A few days later on March 23rd, I went on an evening walk and, while standing along the shore of Rocky Pond, observed a dozen turkey vultures soaring high above the Ledges there, and then start to slowly descend one by one onto and amongst the rocks. This is something I have observed many times over the years, always around the Spring Equinox. It makes me wonder if that area was closed to the public(something I am NOT proposing) would turkey vultures nest there? This day was also the first time I observed robins in the park. And, of course, gray squirrels were busy scurrying around.
The next day, I noticed that most snow was now gone from the lower trails, but increases as you go up in elevation. Bird courtship behavior was becoming more evident, with two hairy woodpeckers observed fighting each other over a nearby female hairy woodpecker. It was the first day I felt that spring had finally arrived. Red-bellied woodpecker, hairy woodpecker, downy woodpecker, robin, tufted titmouse, black-capped chickadee, and white-breasted nuthatch were all observed. Both ponds were still completely frozen over with the exception of a small band of open water along Rocky Pond, and near the beaver dam on Muddy Pond. Eastern newts were seen in the open waters. Two pairs of Canada geese were seen in the open waters of Muddy Pond.
By March 26th, recent mild temperatures helped to melt snow, and there was much water flowing into Rocky Pond from the stream flowing under the walk bridge. The following morning walk was absolutely beautiful with my first seasonal sighting of chipmunks and Eastern bluebirds checking out the bird houses near the trail head. Song sparrows near the trailhead, red-shouldered hawks and broadwing hawks flying overhead, mallards and Canada geese at Muddy Pond, and a small pearl crescent butterfly flying about, all suggested that the great northern migration was underway.
On April 1st, I observed my first wild flower in the park, the Coltsfoot flower. Always the first flower to appear. Also observed my first mourning cloak butterfly, one of the first butterflies to appear in the park each early spring. Wood ducks, mallards, and Canada geese were seed at Rocky Pond and the Rocky Pond outlet area, a place I am sure wood ducks nest each year, though I’ve never seen an active nest there.
On April 3rd, Rocky Pond was finally ice free, and the forest was very quiet with only hairy woodpeckers and tufted titmouse being observed.
April 4th found nesting Canada geese, a dozen common mergansers, and a sleeping beaver all at Muddy Pond. A beautiful deer was seen near the 16A trail sign, and my trail cam showed a porcupine at that site on the Carriage Trail I had mentioned earlier.
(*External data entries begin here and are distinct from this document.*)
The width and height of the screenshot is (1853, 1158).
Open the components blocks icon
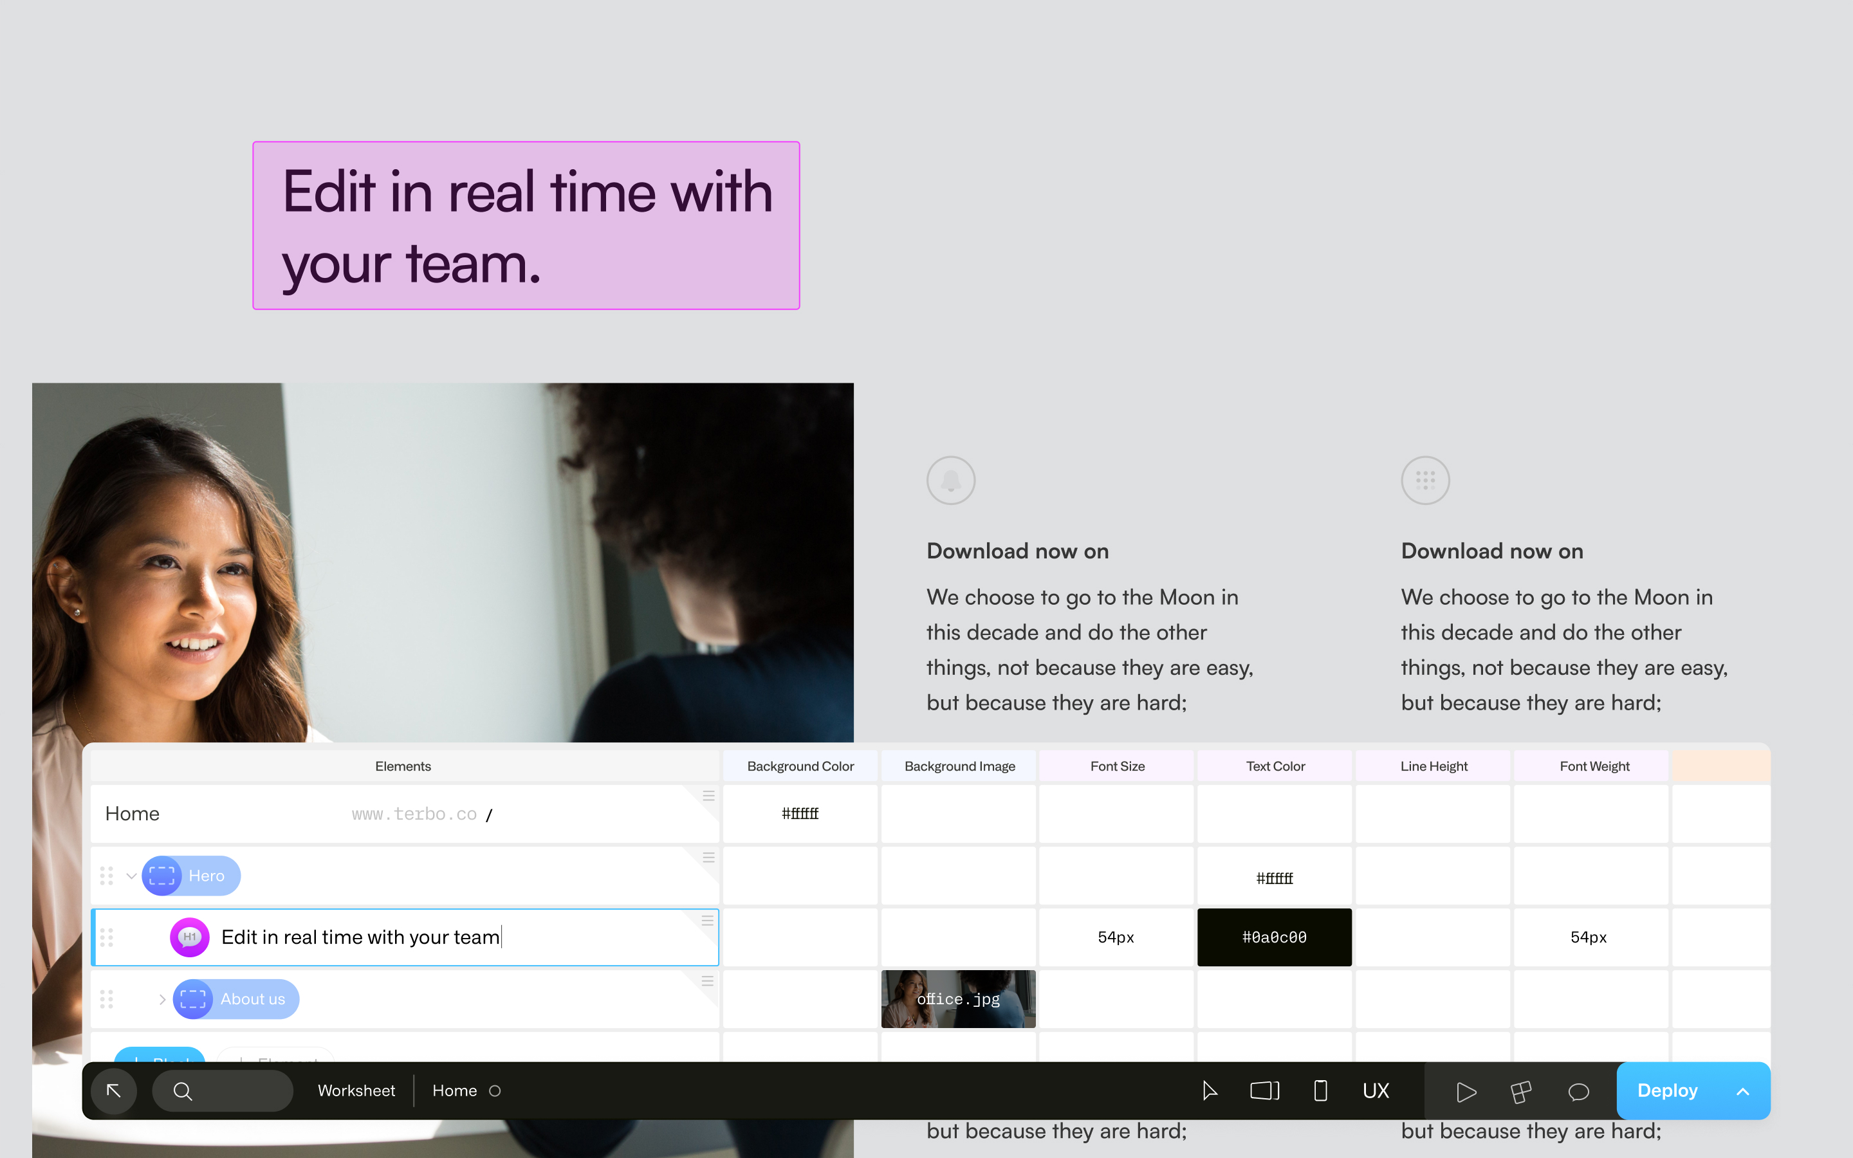click(1521, 1091)
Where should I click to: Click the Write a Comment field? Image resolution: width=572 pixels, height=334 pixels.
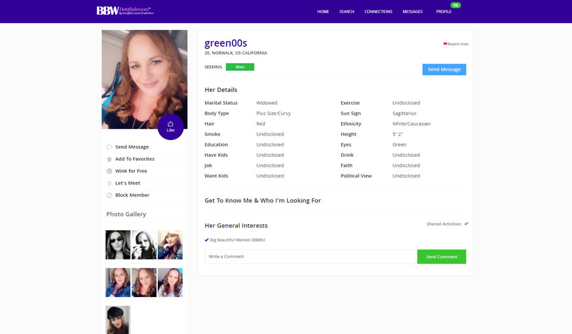pos(310,257)
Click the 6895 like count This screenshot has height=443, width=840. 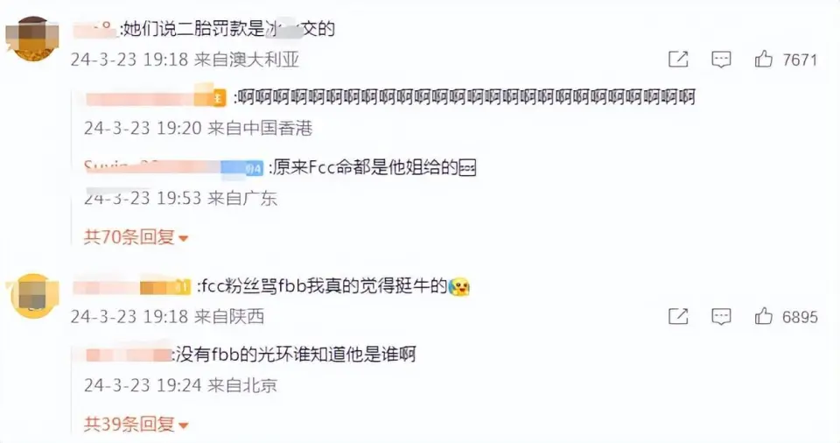pyautogui.click(x=800, y=317)
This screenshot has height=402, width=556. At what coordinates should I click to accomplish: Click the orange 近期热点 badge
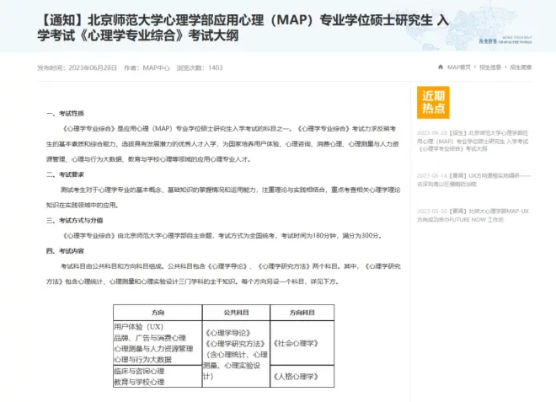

A few days later, Eastern phoebes and a golden-crowned kinglet were seen for the first time in the park, and a pair of Osprey were seen at their nest platform at Muddy Pond. Eastern newts were mating at Rocky Pond.
As the days went by, more and more signs of spring were seen. Yellow-bellied sapsuckers had returned, a Cooper’s hawk was nesting in a tree along the 2nd Giorgetti trail, painted turtles were basking in the sun at Muddy Pond, and wood frogs were calling in the wetland area on the south side of Rocky Pond..
During the second week of April, trout lily started to appear on the forest floor, trailing arbutus and oak trees were now flowering, spring peepers and leopard frogs were calling, and hermit thrush were singing. Ring-necked ducks were seen at Muddy Pond. On April 15th I had the wits scared out of me when a ruffed grouse suddenly exploded into flight from a spot very close to where I was walking. So perfectly camouflaged are those birds.
During the third week of April, wood anemone, sedges, and barren strawberry were in flower.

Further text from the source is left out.